Ahti[1] y avait fixé sa demeure, Lemminkäinen y passait sa vie, déplorant son extrême misère, le vide de son aitta[2], le triste sort qui lui était échu en partage. Il taillait les ais d’un nouveau navire, il en charpentait la quille, à l’extrémité de l’aride promontoire[3], dans l’enceinte du misérable village.

Lemminkäinen avait l’oreille fine ; il avait les yeux plus perçants encore. Il jeta les regards du côté de l’occident, il tourna la tête vers le midi, et aperçut dans le lointain un arc, un flocon de nuage.

Mais, ce n’était point un arc, ce n’était point un flocon de nuage, c’était un petit navire qui s’avançait sur les vagues de la mer. Un héros majestueux siégeait au gouvernail, un superbe guerrier présidait à la manœuvre.

Le joyeux Lemminkäinen dit : « Je ne connais pas ce navire, je ne sais quel est ce beau bateau qui arrive à force de rames, des régions de Suomi, des régions de l’orient, la proue tournée vers l’occident. »

Et le jeune héros éleva la voix, il poussa un cri puissant du haut du promontoire, et il demanda par dessus les flots : « À qui appartient ce navire qui vogue sur la mer ? »

Les hommes, les femmes du navire répondirent : « Quel homme es-tu donc, quel guerrier, toi qui habites au milieu de ces bois déserts, pour ne pas connaître le navire de Wäinölä, pour ignorer qui en est le pilote, qui en est le rameur ? »
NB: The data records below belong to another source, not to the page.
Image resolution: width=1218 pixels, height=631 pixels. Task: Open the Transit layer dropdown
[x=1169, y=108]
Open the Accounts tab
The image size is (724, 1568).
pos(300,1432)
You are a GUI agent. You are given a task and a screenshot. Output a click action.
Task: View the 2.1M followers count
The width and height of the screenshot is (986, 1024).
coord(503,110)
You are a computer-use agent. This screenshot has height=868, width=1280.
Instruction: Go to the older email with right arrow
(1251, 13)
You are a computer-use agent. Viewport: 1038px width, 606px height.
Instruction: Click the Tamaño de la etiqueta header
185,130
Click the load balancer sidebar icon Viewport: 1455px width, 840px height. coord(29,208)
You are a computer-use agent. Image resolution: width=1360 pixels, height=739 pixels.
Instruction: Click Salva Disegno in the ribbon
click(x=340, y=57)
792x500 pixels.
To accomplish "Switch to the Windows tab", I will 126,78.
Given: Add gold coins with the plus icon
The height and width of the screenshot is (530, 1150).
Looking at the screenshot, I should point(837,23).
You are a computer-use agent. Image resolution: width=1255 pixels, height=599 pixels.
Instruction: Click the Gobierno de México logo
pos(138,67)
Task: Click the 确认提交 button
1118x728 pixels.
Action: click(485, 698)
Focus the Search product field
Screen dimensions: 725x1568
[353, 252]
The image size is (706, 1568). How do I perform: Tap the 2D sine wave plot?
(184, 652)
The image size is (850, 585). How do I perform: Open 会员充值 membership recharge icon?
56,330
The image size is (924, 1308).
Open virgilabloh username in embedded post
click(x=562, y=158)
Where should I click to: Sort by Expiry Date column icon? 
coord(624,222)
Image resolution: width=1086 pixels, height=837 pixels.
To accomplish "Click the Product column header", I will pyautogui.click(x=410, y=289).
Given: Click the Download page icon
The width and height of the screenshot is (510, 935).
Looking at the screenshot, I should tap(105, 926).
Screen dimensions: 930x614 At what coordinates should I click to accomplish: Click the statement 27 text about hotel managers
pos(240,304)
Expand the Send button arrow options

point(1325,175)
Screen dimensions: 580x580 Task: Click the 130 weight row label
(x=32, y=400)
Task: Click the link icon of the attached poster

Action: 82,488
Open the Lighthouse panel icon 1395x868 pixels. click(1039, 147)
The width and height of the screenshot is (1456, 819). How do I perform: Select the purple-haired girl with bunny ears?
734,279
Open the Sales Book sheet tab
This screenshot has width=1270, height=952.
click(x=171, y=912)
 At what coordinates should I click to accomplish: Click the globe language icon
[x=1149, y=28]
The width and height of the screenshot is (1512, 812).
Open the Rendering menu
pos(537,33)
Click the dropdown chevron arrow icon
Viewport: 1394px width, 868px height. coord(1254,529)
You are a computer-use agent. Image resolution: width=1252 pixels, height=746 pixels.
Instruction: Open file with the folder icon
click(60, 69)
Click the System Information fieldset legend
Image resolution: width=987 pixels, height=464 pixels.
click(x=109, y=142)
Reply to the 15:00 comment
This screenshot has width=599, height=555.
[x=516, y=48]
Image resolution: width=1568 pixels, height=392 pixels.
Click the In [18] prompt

Le joyeux Lemminkäinen répondit : « Je sais qui est ce pilote, je sais qui est ce rameur : le vieux, l’imperturbable Wäinämöinen siége au gouvernail, Ilmarinen manœuvre les rames. Où allez-vous donc, ô hommes, où dirigez-vous votre course, ô héros ? »

  1. Voir page 88, note 1.
  2. Voir page 3, note 5.
  3. Voir page 314, note 2.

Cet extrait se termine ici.